**Exercise objective:** In the items from the line containing "The width and height of the screenshot is (960, 1706)." down to the line containing "phone-number: 844 543 3966 is", replace "directions-button" with "navigation-button" and give those lines again with everything else unchanged.

(Supplied information)

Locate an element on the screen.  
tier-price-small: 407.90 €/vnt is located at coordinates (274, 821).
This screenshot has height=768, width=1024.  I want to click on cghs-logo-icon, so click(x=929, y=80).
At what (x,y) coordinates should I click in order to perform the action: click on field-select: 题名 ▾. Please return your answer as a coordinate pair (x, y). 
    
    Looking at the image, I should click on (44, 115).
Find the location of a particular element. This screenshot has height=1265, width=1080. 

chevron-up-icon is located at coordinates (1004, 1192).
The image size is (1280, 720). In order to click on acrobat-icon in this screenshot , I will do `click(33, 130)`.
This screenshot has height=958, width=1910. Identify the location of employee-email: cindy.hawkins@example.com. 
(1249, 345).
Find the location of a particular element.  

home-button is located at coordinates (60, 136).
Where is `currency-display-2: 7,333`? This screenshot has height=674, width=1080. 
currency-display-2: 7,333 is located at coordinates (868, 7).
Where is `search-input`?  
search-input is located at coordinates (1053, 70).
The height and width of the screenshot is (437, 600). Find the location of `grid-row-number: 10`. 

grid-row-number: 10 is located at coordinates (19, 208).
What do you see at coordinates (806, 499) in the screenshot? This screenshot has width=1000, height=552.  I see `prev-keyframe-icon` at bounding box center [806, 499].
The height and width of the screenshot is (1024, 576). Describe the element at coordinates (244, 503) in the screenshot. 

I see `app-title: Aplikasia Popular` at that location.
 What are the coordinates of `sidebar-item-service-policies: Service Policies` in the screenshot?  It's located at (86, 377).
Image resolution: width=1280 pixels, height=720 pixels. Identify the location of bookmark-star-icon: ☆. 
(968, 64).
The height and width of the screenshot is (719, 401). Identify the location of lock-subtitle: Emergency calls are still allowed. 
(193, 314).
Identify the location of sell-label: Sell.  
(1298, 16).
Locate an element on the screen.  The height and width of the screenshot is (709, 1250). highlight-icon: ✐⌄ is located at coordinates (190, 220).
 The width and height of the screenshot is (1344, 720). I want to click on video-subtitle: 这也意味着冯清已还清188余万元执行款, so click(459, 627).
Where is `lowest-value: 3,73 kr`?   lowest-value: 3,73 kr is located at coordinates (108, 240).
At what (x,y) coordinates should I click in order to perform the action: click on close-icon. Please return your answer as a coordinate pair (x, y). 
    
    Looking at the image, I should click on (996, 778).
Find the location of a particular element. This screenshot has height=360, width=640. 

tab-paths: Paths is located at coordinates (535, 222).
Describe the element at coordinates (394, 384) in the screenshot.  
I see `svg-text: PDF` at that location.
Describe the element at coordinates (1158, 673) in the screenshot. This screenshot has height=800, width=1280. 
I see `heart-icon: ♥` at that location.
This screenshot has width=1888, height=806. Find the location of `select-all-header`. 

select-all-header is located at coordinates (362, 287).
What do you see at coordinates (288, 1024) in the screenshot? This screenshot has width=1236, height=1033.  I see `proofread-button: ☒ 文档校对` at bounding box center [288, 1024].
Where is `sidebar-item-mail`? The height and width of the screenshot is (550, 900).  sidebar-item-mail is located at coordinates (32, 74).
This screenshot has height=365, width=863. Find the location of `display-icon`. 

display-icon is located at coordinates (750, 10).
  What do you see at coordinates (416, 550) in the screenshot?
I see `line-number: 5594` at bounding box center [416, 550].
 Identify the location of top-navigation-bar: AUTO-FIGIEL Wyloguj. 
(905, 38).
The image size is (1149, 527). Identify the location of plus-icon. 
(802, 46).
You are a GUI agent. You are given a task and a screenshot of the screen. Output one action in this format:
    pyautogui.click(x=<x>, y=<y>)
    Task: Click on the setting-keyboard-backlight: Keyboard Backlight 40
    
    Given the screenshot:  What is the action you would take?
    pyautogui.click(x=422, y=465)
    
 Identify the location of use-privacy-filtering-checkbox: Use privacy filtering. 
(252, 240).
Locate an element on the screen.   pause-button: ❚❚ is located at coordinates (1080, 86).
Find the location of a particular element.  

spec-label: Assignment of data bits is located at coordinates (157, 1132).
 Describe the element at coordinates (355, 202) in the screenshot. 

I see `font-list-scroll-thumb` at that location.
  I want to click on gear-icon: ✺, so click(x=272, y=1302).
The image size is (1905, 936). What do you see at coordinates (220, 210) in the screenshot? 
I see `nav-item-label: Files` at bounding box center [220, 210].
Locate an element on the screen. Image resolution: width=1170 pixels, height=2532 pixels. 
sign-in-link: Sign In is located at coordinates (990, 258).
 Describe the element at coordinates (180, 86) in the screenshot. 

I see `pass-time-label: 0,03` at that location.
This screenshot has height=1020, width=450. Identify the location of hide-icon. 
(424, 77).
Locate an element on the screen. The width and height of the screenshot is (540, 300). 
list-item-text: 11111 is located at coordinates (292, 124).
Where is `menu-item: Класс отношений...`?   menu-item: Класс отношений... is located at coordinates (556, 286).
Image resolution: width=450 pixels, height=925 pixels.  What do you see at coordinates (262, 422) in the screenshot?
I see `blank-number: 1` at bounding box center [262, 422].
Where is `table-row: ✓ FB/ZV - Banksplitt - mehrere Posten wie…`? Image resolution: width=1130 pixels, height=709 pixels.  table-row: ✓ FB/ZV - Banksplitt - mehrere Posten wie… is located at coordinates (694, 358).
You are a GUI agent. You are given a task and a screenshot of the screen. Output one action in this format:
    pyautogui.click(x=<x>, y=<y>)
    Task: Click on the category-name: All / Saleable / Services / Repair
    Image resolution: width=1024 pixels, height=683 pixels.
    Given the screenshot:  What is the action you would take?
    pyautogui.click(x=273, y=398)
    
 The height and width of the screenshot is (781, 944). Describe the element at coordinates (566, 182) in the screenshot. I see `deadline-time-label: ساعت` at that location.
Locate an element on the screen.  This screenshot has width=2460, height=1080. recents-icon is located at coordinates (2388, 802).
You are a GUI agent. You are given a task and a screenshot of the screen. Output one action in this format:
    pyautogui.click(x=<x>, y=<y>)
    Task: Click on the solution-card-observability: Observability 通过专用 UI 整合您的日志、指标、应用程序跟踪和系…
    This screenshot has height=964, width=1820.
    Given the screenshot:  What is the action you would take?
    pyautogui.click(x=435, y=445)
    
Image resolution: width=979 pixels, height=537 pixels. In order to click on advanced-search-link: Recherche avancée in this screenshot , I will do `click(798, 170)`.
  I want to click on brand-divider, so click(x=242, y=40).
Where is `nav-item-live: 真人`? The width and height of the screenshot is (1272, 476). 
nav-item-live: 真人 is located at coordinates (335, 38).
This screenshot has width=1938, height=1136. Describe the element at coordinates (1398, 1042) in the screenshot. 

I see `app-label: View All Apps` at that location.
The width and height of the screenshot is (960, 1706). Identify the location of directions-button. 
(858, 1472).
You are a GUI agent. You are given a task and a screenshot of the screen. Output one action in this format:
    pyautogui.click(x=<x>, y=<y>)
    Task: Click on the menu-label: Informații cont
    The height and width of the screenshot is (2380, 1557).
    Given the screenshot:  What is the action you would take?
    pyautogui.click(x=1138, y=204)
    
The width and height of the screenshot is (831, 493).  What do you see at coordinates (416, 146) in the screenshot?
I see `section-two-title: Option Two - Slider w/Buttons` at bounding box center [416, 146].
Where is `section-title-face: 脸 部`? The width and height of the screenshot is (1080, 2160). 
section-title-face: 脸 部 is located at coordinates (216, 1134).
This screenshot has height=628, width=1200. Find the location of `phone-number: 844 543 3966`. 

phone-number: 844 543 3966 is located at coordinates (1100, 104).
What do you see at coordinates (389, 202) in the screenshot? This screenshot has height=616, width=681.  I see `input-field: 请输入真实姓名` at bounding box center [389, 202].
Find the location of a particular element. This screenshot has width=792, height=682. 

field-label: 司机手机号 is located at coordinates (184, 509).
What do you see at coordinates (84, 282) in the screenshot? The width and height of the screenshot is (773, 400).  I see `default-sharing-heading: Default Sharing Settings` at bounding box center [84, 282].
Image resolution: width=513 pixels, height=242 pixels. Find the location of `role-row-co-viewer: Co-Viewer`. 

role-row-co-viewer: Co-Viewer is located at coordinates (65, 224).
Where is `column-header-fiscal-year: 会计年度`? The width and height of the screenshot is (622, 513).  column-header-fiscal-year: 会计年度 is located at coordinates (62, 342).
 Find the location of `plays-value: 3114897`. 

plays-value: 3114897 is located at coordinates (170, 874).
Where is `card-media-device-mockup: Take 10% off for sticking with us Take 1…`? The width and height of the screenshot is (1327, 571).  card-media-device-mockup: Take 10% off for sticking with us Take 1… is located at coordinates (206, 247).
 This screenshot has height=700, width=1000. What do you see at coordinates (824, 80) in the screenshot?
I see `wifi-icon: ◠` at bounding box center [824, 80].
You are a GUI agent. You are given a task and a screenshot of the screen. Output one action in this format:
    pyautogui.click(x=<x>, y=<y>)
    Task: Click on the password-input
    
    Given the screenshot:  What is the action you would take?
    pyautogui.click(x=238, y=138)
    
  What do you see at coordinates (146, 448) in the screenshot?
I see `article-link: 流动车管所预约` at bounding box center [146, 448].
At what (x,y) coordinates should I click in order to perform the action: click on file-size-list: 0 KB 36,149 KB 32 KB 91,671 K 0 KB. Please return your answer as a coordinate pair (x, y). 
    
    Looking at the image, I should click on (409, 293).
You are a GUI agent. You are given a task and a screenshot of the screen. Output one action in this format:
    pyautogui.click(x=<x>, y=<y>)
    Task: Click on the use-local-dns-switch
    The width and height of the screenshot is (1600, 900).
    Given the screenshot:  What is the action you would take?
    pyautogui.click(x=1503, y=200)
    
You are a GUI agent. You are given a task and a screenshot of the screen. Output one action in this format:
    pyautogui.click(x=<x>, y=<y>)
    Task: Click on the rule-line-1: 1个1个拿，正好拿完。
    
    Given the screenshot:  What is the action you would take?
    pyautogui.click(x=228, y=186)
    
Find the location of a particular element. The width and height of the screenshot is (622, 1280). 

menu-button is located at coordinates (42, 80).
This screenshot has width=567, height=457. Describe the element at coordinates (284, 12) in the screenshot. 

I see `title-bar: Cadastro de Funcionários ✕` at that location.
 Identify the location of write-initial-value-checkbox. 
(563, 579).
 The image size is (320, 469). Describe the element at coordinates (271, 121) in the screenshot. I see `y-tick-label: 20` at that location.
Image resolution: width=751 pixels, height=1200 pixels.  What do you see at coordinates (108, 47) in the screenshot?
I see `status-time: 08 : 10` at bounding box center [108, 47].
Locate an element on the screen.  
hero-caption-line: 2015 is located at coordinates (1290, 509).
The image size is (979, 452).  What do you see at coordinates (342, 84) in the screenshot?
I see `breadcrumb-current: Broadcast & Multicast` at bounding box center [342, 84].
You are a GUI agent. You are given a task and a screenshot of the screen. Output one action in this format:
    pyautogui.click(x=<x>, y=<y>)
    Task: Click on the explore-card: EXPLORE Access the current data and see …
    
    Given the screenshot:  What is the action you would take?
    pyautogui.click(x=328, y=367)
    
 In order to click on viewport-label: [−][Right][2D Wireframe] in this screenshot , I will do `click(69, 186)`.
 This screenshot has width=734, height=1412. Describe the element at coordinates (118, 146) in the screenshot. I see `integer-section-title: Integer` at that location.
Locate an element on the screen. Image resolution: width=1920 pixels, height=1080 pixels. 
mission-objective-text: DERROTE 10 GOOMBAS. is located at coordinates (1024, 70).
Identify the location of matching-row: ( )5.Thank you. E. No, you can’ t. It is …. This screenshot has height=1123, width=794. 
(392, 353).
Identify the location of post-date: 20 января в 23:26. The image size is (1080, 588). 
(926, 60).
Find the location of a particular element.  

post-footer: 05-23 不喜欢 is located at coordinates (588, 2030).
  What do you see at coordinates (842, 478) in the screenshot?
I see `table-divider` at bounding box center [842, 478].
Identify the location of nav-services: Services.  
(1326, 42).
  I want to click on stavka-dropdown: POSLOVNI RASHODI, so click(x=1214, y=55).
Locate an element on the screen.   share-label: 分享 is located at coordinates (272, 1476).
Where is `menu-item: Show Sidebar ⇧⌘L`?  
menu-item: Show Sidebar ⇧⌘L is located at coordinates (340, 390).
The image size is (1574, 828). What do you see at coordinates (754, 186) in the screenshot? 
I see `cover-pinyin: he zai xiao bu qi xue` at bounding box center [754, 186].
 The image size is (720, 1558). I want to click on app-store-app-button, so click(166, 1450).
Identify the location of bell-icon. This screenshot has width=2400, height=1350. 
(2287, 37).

(End Supplied information)

**Answer box:**
The width and height of the screenshot is (960, 1706). Identify the location of navigation-button. 
(858, 1472).
You are a GUI agent. You are given a task and a screenshot of the screen. Output one action in this format:
    pyautogui.click(x=<x>, y=<y>)
    Task: Click on the menu-label: Informații cont
    The height and width of the screenshot is (2380, 1557).
    Given the screenshot:  What is the action you would take?
    pyautogui.click(x=1138, y=204)
    
The width and height of the screenshot is (831, 493).  What do you see at coordinates (416, 146) in the screenshot?
I see `section-two-title: Option Two - Slider w/Buttons` at bounding box center [416, 146].
Where is `section-title-face: 脸 部`? The width and height of the screenshot is (1080, 2160). 
section-title-face: 脸 部 is located at coordinates (216, 1134).
This screenshot has height=628, width=1200. Find the location of `phone-number: 844 543 3966`. 

phone-number: 844 543 3966 is located at coordinates (1100, 104).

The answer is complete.